▶ **Work to complete**:
Rewrite the records from the start through the line with "Clayton (627, 228)" as a JSON list of strings, one string per line, with blank lines dropped and the pictures left out.

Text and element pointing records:
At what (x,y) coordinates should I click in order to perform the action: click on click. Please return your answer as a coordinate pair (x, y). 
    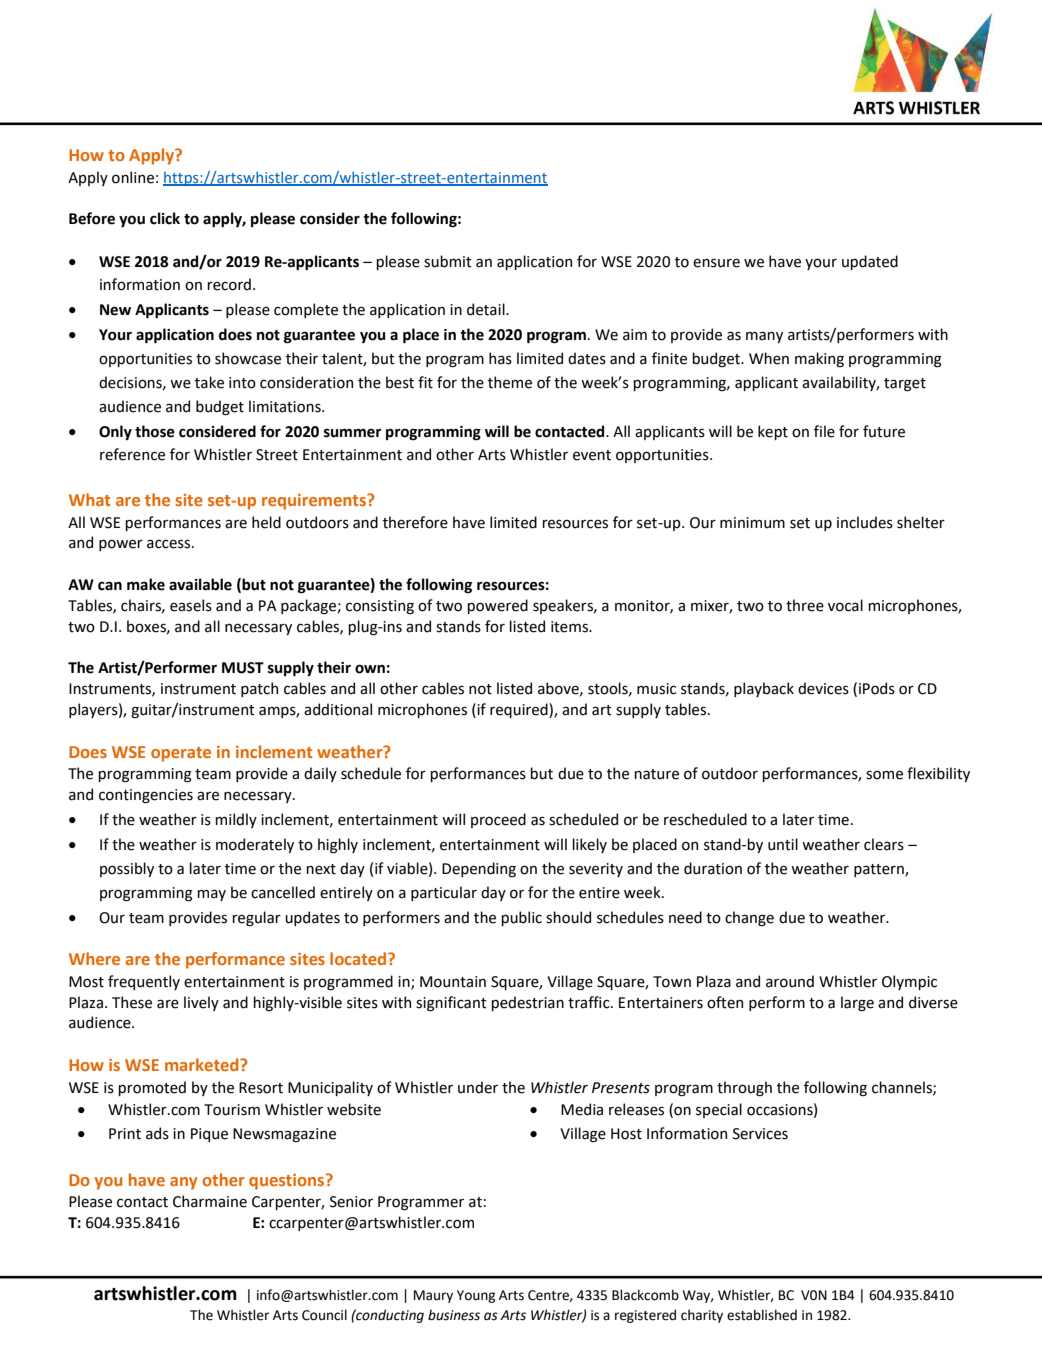
    Looking at the image, I should click on (165, 218).
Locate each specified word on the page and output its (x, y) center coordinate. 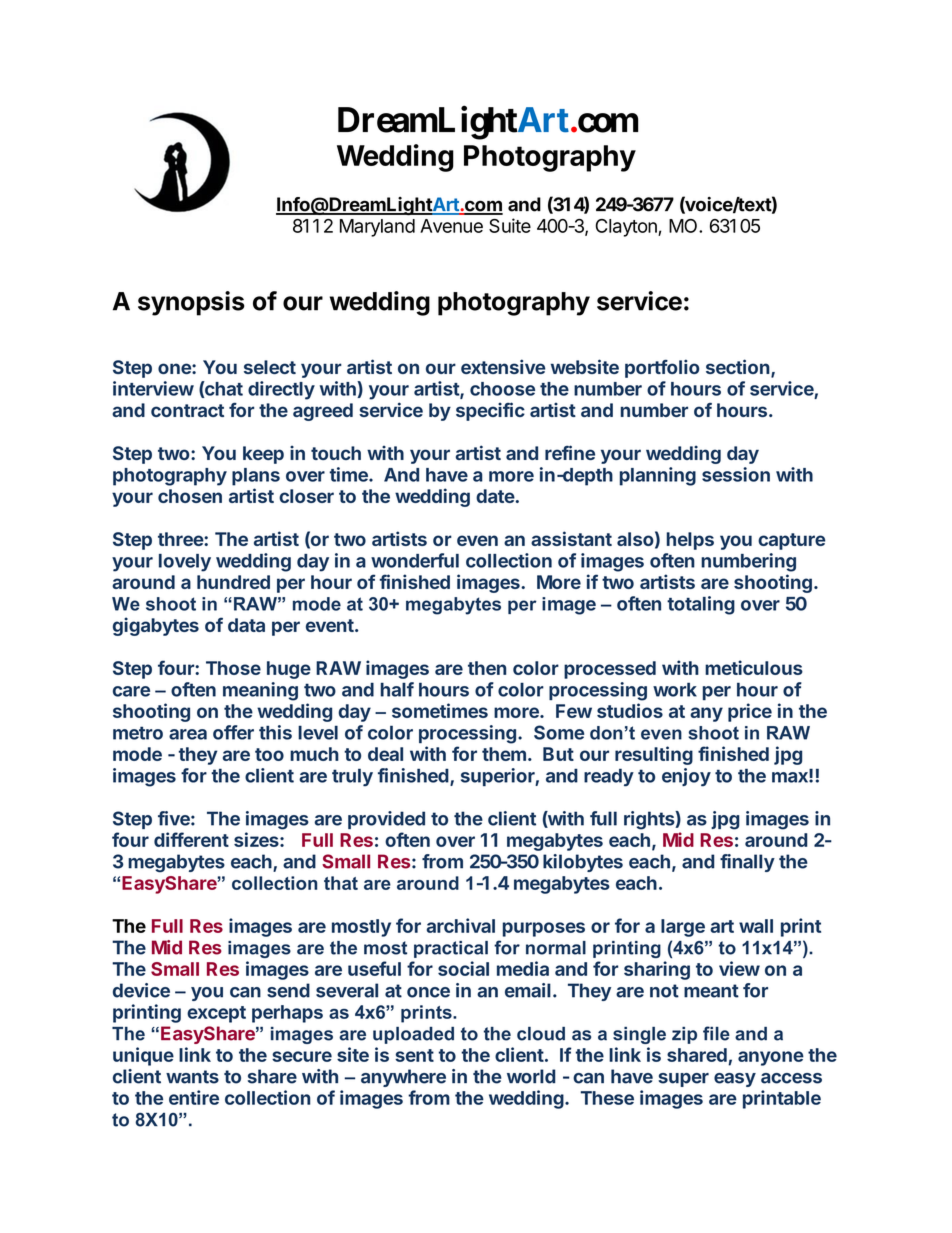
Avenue (451, 226)
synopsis (191, 303)
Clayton (627, 228)
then (487, 668)
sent (414, 1055)
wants (192, 1077)
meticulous (754, 667)
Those (233, 668)
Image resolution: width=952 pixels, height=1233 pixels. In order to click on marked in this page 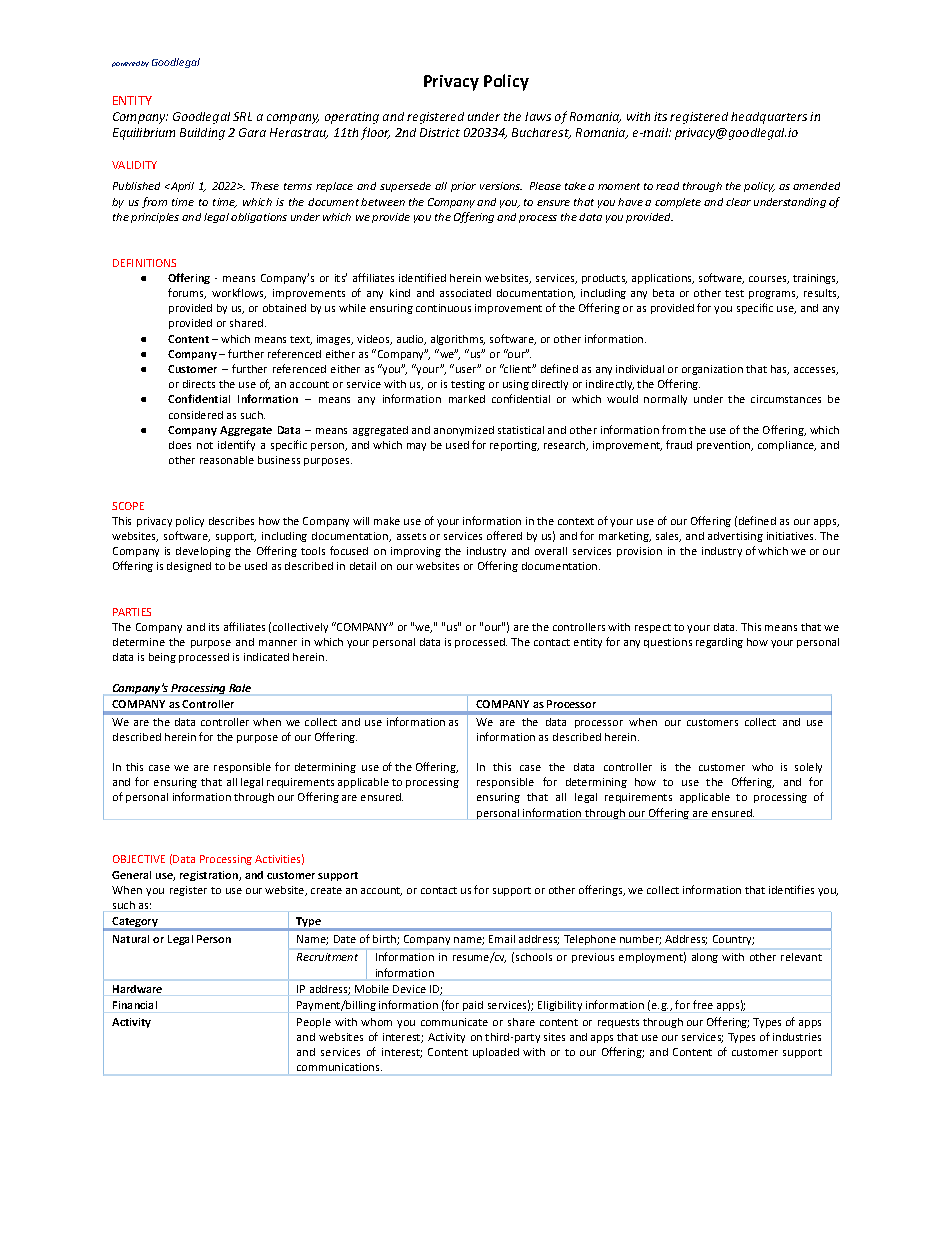, I will do `click(467, 399)`.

▶ **Finished task**:
[
  "At what (x,y) coordinates should I click in order to perform the action: click on click. Please return your answer as a coordinate pair (x, y). ",
  "    Looking at the image, I should click on (165, 218).",
  "Locate each specified word on the page and output its (x, y) center coordinate. ",
  "Avenue (451, 226)",
  "synopsis (191, 303)",
  "Clayton (627, 228)"
]